Отчаянный корпус - стр. 29
– Где не посеешь, там не пожнешь, – произнесла она вслух, – нам противны скороспелые решения. Представление закончилось, и пора приступать к танцам. Вы же, Степан Иванович, – повернулась она к Шешковскому, – готовьтесь к свадьбе. Ждем вашего приглашения и стихов. Надеюсь, вы смените музу и побалуете нас сегодня любовной лирикой.
Она направилась в танцевальную залу. Все потянулись за ней и, обходя застывшего Нащокина, старались как бы не замечать его. Аннушка открыла глаза, он осторожно усадил ее в кресло. Девушка, должно быть, не сразу вспомнила происшедшее и ласково улыбнулась. У Нащокина горло перехватило.
– Не кручинься, любовь моя, – еле-еле выговорил он, – клянусь, что не отдам тебя в грязные руки старика и прежде заставлю его обручиться со смертью.
Аннушка кротко вздохнула.
– Бог с тобой, Павлуша, что ты такое говоришь? Нельзя свое счастие на чужой крови замешивать. От судьбы и воли государыни никуда не денешься.
– Но что же делать? – отчаянно воскликнул Нащокин и обратился к стоявшему рядом Храповицкому: – Александр Васильевич, помогите, научите…
– Не говорить и не поступать, не подумавши, – живо отозвался тот в своей шутовской манере. Потом переменил тон и вполне серьезно добавил: – Могу помочь лишь при одном условии: точно выполнять то, что будет впредь мною сказано.
– О, клянусь в том своею жизнью и любовью!
– Тогда вверь девицу попечительству слуг, а сам готовься к новой роли.
Между тем веселье шло своим чередом и переместилось из-за столов в танцевальную залу. Она составляла одну из главных примечательностей дома Безбородко. Огромные хрустальные люстры на сотни свечей, отражаясь в зеркальных простенках и мраморных колоннах, образовывали живое, дрожащее марево.
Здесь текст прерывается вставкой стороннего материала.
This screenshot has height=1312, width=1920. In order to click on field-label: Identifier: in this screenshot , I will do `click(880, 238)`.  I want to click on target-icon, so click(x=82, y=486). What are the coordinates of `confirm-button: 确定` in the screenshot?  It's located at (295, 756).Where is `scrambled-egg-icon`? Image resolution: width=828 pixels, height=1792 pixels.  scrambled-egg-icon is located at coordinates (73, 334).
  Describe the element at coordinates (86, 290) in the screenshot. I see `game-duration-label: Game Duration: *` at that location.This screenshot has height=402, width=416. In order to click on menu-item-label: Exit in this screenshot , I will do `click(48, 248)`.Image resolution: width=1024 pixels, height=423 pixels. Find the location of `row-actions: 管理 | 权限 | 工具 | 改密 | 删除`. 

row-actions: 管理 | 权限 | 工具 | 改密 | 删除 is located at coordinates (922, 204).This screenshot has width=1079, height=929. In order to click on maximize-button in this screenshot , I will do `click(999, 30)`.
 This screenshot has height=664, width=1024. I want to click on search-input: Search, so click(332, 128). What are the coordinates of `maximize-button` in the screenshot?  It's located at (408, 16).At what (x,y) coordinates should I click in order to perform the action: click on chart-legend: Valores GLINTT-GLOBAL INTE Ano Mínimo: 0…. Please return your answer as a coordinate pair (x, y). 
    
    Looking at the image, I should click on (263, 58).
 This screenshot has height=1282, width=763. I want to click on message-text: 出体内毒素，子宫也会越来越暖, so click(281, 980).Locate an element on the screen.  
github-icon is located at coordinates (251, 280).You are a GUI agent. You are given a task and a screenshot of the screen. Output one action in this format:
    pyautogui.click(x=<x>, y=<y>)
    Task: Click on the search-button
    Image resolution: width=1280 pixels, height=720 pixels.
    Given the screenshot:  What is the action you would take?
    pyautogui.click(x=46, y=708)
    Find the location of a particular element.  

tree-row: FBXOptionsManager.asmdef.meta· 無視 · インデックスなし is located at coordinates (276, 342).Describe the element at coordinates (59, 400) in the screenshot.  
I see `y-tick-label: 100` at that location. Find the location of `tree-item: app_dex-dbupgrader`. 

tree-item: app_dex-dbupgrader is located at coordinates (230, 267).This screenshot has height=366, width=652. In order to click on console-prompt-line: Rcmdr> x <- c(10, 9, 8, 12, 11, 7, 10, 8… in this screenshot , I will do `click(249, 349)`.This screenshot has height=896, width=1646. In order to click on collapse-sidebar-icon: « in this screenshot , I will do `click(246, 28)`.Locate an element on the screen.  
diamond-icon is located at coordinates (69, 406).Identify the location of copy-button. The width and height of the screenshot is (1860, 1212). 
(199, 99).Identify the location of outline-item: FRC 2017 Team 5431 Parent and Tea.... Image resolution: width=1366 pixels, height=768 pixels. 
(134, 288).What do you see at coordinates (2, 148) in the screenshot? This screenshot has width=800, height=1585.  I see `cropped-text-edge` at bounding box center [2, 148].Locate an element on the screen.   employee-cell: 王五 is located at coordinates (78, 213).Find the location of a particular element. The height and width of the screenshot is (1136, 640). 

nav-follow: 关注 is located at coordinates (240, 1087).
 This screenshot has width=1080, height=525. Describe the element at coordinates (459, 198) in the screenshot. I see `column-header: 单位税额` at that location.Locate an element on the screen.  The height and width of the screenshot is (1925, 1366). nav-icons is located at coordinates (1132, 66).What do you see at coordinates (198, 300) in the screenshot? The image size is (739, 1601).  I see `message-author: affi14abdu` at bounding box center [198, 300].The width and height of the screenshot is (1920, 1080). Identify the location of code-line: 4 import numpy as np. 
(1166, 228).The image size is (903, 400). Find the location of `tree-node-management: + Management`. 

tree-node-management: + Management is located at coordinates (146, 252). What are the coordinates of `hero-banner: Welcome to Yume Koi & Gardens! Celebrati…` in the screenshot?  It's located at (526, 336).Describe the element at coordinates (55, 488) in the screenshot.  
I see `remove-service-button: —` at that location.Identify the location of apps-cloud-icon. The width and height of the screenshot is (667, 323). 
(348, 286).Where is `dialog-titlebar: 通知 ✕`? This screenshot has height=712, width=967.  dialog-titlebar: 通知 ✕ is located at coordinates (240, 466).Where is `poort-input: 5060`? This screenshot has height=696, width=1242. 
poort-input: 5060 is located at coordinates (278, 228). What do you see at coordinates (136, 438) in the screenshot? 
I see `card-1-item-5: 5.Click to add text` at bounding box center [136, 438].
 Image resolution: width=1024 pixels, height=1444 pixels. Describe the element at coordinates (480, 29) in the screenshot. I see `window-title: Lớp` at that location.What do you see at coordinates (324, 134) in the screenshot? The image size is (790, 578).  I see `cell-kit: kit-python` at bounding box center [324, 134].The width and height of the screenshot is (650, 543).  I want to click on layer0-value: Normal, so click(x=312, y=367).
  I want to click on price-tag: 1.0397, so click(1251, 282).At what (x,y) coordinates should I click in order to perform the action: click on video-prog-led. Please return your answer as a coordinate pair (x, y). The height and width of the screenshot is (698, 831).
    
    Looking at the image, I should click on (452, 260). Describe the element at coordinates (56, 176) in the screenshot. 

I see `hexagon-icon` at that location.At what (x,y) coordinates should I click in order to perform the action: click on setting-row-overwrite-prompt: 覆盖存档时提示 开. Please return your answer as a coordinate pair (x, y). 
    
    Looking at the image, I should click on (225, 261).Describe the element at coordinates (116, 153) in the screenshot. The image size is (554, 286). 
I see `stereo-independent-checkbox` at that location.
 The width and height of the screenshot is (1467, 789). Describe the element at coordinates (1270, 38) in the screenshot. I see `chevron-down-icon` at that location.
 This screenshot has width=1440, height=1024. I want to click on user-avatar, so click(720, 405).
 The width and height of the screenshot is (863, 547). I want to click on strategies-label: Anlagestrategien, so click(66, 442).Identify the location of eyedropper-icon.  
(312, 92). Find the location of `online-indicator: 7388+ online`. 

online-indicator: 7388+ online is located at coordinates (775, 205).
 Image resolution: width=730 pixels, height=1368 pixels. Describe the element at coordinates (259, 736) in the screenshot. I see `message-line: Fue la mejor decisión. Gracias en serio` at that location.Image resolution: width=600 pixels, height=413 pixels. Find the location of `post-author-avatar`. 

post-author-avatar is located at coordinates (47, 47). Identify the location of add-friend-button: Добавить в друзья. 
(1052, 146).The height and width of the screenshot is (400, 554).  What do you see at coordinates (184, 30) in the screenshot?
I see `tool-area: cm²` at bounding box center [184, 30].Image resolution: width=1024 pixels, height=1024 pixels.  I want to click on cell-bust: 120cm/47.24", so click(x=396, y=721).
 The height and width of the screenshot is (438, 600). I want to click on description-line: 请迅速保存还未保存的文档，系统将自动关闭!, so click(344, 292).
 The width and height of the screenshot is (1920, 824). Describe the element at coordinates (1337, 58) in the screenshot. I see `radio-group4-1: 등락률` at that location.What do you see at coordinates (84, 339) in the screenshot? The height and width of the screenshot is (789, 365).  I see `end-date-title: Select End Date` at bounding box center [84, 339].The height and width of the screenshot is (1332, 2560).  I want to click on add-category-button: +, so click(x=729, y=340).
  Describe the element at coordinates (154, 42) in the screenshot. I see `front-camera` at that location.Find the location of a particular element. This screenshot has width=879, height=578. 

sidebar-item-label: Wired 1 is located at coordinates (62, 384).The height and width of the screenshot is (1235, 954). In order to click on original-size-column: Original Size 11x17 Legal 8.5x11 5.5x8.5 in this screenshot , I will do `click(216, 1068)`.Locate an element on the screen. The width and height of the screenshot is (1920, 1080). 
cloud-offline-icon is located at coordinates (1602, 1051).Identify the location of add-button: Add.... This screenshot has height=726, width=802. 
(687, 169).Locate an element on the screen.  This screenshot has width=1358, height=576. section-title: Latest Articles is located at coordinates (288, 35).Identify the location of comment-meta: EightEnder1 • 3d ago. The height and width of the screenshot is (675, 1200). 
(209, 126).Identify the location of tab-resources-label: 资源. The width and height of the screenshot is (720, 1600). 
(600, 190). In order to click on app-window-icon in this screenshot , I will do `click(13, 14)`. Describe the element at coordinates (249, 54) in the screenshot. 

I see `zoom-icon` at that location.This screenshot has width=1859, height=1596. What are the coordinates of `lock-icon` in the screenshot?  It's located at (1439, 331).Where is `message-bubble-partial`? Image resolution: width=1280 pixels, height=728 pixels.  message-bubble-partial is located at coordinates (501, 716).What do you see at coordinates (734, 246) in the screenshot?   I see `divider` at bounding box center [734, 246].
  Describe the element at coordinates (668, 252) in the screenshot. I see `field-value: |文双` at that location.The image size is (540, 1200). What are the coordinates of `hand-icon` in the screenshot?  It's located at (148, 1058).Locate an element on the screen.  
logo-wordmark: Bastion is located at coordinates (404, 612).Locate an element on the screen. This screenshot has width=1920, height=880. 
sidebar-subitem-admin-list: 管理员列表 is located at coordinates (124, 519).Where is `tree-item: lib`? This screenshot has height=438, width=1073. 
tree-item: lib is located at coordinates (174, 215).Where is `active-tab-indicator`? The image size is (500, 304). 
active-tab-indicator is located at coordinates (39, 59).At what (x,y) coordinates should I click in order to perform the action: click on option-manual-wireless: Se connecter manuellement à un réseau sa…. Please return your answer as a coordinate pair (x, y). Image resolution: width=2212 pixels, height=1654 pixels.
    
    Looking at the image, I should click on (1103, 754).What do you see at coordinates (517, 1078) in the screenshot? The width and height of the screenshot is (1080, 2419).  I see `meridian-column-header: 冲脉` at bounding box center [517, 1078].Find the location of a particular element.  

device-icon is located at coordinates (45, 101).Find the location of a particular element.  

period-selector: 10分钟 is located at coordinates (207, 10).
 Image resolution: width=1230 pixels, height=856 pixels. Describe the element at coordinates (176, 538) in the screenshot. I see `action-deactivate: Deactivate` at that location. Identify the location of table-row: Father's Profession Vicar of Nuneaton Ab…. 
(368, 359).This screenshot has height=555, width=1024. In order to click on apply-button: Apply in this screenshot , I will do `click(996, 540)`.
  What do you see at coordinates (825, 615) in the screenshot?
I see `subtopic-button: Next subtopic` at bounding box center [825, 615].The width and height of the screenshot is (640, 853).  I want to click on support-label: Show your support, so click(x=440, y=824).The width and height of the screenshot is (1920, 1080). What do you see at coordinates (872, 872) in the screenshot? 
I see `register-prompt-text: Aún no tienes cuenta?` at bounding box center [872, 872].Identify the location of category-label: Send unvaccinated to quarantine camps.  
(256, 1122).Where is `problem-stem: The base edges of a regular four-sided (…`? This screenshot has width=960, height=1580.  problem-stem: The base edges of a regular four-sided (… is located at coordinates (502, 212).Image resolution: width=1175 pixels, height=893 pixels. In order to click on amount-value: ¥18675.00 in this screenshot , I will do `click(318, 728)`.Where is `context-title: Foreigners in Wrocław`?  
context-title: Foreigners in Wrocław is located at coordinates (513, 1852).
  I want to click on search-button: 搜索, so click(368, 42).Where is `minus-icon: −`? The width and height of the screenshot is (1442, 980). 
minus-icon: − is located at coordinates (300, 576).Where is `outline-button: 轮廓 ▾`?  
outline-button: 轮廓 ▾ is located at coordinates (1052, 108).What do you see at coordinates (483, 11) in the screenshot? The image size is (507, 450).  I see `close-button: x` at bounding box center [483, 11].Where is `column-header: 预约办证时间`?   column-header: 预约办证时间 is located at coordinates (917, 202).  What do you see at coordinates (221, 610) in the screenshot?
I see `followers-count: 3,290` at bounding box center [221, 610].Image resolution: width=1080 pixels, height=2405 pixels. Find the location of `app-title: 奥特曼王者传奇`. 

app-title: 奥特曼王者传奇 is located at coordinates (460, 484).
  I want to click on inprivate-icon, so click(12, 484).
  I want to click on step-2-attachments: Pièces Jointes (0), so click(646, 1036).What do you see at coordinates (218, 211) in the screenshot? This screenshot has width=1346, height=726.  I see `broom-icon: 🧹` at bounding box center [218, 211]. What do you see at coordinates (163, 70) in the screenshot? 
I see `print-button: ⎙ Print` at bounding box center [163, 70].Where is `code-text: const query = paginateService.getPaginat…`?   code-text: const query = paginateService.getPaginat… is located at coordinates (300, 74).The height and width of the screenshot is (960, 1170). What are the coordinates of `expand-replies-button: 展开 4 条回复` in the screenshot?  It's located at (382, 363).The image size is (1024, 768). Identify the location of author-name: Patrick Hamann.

Торцевая стена, где располагался оркестр и хор певчих, была прозрачной, в нее заглядывали кущи зимнего сада, отчего вся зала казалась бесконечной. Капители боковых колонн были увиты зеленью и цветами. Они перекликались с искусно вырезанными травяными узорами над скамьями для отдыха.
За ними шел ряд раскрытых ломберных столов, к которым почти сразу устремились гости солидного возраста. А молодежь танцевала до упада. За торжественным полонезом следовала стремительная мазурка, чинный менуэт сменялся шумным галопадом, чопорный английский променад уступал место игривой хлопушке, потом шли альман, уточка, матадур, экосезы, в конце предлагался изощренный котильон, и все начиналось снова.
Время давно перевалило за полночь, императрица тишком уехала, но веселье было в полном разгаре. Хозяин восседал на помосте под искусно освещенным ребристым сводом в виде раковины и не проявлял никакой склонности к прекращению бала. Он послал за придворным поэтом и в ожидании предстоящей потехи оживленно беседовал с окружающими, в числе которых находился и его неизменный приятель.